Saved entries
————
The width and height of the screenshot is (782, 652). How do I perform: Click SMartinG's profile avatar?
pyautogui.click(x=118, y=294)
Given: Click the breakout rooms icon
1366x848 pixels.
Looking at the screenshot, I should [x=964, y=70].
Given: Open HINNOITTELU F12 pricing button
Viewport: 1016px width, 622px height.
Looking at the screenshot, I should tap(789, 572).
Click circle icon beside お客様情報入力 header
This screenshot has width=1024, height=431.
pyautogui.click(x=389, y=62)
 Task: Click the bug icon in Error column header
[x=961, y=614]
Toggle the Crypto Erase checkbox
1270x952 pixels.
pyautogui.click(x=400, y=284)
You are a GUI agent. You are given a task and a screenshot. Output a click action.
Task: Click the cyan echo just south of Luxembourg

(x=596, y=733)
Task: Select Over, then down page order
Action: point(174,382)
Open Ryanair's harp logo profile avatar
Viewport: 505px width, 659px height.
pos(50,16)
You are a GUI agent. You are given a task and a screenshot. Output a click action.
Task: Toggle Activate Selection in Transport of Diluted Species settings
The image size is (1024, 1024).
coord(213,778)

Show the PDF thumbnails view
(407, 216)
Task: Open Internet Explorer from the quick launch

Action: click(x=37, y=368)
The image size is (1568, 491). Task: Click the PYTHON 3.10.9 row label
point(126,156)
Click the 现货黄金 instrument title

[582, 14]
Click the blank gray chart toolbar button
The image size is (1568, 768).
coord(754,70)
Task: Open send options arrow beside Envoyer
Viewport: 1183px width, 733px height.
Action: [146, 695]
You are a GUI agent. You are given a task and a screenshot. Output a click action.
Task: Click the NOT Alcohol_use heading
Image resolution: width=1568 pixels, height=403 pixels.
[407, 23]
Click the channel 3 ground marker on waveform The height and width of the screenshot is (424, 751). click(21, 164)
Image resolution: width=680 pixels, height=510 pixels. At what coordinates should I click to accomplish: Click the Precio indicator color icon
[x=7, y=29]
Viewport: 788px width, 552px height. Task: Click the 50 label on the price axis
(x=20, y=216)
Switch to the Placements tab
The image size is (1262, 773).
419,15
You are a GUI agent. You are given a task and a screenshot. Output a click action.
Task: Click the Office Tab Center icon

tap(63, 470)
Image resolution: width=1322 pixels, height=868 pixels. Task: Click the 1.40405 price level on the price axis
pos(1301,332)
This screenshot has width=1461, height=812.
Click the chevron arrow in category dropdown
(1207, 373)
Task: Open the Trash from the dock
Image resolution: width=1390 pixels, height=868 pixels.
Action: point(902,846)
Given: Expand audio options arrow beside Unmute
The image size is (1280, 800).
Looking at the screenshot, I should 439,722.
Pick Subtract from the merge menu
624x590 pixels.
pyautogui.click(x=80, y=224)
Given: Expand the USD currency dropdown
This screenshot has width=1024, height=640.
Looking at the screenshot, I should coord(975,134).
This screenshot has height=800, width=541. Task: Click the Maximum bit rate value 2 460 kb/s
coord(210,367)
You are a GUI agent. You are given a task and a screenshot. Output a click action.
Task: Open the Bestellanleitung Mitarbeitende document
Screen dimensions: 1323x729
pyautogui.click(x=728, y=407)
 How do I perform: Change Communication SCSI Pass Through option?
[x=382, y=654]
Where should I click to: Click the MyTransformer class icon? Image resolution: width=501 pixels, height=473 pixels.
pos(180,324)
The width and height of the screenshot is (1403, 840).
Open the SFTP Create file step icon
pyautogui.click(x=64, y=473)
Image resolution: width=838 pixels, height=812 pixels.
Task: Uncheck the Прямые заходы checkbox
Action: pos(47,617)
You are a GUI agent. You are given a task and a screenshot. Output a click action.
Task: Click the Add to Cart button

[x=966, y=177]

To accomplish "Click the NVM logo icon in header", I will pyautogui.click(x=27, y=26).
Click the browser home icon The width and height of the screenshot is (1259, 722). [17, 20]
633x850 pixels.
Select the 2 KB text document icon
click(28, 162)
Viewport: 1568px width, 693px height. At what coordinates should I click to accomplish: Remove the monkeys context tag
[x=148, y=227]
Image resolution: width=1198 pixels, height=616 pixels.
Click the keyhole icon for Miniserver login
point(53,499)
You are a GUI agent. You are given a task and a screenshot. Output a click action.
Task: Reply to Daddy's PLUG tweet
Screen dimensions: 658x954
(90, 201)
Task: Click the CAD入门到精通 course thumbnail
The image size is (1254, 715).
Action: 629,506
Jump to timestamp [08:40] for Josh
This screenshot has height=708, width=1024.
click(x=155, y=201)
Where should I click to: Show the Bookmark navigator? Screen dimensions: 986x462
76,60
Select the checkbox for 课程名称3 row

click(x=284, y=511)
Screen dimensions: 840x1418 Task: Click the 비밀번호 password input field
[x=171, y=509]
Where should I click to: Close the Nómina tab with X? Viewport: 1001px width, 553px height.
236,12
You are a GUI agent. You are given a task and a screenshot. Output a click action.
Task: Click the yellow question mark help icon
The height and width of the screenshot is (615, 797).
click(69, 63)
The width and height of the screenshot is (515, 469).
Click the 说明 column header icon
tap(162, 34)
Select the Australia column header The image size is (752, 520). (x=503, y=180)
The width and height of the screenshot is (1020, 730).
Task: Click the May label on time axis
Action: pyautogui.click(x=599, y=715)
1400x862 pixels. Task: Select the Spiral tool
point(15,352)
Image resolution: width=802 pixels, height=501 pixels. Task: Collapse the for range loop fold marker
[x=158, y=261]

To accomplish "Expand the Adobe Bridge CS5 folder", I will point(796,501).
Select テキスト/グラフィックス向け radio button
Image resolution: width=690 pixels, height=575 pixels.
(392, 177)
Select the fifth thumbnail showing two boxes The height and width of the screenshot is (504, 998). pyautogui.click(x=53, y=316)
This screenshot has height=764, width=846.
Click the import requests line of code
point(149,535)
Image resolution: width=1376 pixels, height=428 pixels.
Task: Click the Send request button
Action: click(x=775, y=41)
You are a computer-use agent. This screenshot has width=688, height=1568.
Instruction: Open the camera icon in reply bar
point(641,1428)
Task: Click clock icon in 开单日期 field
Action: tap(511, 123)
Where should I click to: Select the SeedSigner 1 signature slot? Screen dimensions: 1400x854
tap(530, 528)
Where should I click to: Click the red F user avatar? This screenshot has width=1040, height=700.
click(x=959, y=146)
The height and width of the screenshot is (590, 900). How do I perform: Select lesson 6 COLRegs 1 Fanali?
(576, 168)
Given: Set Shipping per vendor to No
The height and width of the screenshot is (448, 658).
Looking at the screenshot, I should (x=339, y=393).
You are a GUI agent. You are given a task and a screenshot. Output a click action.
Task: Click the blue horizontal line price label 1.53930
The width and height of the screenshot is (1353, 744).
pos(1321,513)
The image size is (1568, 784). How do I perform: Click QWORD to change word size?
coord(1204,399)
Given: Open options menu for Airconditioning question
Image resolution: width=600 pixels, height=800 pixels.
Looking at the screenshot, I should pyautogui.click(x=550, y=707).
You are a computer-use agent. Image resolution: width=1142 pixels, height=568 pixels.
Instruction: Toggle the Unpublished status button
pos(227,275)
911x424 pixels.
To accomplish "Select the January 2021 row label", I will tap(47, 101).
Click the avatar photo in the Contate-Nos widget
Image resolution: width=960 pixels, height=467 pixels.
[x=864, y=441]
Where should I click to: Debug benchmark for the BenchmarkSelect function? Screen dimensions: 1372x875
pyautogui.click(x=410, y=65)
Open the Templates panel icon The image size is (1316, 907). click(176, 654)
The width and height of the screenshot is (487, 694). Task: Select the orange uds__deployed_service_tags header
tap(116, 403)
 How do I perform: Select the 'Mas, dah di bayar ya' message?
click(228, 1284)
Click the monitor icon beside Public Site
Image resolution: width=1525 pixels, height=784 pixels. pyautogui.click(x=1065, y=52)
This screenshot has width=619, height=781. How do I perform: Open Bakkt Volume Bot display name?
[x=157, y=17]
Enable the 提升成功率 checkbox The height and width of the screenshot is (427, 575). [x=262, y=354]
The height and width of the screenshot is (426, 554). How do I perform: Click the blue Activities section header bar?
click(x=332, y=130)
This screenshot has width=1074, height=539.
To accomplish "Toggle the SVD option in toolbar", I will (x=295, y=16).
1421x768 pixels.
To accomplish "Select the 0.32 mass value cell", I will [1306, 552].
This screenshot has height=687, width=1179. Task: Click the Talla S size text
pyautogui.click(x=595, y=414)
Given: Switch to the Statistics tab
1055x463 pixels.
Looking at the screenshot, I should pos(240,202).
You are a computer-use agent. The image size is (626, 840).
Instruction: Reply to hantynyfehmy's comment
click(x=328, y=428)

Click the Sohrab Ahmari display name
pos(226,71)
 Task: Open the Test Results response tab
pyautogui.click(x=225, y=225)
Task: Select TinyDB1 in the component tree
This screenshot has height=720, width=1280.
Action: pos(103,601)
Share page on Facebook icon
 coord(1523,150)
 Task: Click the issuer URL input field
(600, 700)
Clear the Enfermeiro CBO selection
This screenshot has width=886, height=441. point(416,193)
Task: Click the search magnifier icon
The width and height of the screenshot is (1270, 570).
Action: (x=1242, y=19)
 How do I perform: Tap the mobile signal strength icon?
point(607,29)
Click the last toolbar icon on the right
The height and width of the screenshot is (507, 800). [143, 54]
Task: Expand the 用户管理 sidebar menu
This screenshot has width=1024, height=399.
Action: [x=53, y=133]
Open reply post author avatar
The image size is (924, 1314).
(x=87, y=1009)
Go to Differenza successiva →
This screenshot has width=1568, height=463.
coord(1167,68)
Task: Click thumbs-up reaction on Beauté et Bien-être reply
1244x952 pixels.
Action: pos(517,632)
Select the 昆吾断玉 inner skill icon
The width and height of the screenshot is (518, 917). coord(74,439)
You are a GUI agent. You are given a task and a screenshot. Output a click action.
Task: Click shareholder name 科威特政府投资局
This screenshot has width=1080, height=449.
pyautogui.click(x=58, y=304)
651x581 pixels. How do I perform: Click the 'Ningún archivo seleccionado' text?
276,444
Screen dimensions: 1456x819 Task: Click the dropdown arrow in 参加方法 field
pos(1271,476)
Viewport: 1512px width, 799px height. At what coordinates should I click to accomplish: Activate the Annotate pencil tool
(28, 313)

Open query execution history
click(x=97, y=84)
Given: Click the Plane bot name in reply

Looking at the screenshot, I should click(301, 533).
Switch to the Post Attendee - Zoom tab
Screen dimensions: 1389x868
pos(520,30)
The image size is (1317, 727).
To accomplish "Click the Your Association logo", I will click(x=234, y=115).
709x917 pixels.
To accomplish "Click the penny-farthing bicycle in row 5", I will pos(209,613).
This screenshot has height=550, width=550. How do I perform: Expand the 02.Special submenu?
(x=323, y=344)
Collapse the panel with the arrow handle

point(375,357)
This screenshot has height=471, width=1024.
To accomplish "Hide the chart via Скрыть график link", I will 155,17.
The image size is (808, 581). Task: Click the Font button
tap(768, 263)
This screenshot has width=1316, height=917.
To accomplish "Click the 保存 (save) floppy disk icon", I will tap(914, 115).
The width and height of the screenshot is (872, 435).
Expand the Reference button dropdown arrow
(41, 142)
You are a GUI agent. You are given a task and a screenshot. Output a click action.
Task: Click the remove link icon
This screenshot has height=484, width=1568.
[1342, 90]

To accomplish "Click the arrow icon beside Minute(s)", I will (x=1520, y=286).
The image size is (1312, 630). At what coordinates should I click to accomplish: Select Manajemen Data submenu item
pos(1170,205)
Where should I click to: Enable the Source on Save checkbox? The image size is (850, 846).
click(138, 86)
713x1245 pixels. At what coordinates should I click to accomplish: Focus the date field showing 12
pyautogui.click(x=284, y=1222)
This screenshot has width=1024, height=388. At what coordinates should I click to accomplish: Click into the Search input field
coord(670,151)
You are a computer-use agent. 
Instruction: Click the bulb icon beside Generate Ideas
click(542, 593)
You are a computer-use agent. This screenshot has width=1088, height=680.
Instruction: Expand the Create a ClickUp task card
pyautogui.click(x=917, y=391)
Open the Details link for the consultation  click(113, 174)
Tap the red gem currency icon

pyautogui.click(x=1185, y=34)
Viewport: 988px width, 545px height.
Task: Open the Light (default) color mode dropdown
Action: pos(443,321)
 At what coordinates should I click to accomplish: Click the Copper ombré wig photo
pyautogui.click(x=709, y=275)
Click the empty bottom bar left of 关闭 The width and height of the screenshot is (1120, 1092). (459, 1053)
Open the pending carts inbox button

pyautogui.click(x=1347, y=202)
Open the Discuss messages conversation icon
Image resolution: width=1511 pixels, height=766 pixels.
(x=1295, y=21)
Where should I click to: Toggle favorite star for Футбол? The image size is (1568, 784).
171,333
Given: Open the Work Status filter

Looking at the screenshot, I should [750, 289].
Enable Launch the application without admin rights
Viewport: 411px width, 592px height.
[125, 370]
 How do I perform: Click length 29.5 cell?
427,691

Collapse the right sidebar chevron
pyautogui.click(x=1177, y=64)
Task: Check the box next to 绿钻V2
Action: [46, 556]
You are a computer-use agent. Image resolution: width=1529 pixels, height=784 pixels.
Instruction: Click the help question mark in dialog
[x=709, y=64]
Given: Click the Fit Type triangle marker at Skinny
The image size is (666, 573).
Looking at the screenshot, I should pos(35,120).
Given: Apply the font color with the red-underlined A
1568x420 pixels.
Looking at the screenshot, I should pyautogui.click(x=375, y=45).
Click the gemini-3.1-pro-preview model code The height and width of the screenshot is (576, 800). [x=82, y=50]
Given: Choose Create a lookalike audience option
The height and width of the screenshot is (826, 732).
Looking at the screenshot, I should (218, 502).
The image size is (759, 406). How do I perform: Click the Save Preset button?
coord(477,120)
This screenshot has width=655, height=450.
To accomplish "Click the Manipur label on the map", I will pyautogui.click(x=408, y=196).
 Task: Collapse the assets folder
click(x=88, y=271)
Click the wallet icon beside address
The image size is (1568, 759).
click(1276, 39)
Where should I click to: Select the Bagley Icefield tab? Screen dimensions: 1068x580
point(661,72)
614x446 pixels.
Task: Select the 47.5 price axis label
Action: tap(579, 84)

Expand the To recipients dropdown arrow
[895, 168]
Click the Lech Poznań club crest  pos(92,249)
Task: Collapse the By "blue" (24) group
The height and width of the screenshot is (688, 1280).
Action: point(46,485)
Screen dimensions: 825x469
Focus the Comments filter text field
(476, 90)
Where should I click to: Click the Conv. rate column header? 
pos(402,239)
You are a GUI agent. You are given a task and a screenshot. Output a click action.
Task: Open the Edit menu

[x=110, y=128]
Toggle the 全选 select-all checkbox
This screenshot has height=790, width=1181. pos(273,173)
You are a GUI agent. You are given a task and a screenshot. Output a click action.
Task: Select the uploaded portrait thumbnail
————
What is expected
Among the lines above, find those containing the word "will" and copy each.

Answer to the problem
To accomplish "Click the NVM logo icon in header", I will pyautogui.click(x=27, y=26).
To accomplish "Expand the Adobe Bridge CS5 folder", I will point(796,501).
To accomplish "Select the January 2021 row label", I will tap(47, 101).
To accomplish "Toggle the SVD option in toolbar", I will (x=295, y=16).
To accomplish "Select the 0.32 mass value cell", I will [1306, 552].
To accomplish "Click the Your Association logo", I will click(x=234, y=115).
To accomplish "Click the penny-farthing bicycle in row 5", I will pos(209,613).
To accomplish "Hide the chart via Скрыть график link", I will 155,17.
To accomplish "Click the 保存 (save) floppy disk icon", I will tap(914, 115).
To accomplish "Click the arrow icon beside Minute(s)", I will (x=1520, y=286).
To accomplish "Click the Manipur label on the map", I will pyautogui.click(x=408, y=196).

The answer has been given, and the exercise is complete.